Much of the research conducted at QUT’s Speech and Audio Research Laboratory is geared toward meta-data extraction from audio. We will provide an overview of the research projects currently underway at QUT and some insights into future directions.
Speaker recognition: Speaker recognition has been a core research topic of the Speech Lab for approximately a decade. We have participated regularly and very successfully at the Speaker Recognition Evaluations conducted by NIST for the best part of this decade. Current research directions emphasise verification with short utterances and tailoring state-of-the-art speaker recognition techniques to resource-poor scenarios.
Speech indexing and search: Our research focus in this area exploits phonetic recognition for indexing and search to provide indexes searchable for an unlimited set of search terms. Many systems rely on word-level indexes derived from LVCSR systems with limited vocabularies. In contrast a phonetic system is inherently open-vocabulary, allowing for queries with proper nouns and rare terms.
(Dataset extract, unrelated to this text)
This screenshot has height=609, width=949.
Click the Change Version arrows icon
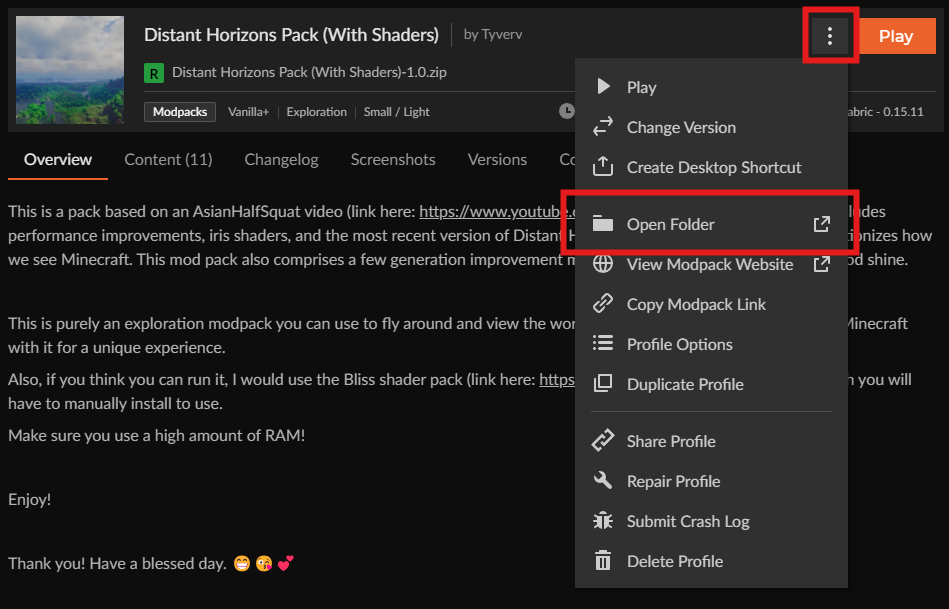tap(603, 127)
Speech detection: Speech detection is a fundamental speech technology. Our research focus in this area is speech detection in low-SNR environments, particularly as a conditioning step for further speech processing.
Speaker diarisation: Generally consisting of speaker change-point detection (speaker segmentation) and speaker clustering steps, speaker diarisation is the process of annotating audio with speaker labels. Applications for this information include speaker indexing of audio, as well as gathering speech segments from the same speaker to enable speaker adaptation for improved speech recognition performance.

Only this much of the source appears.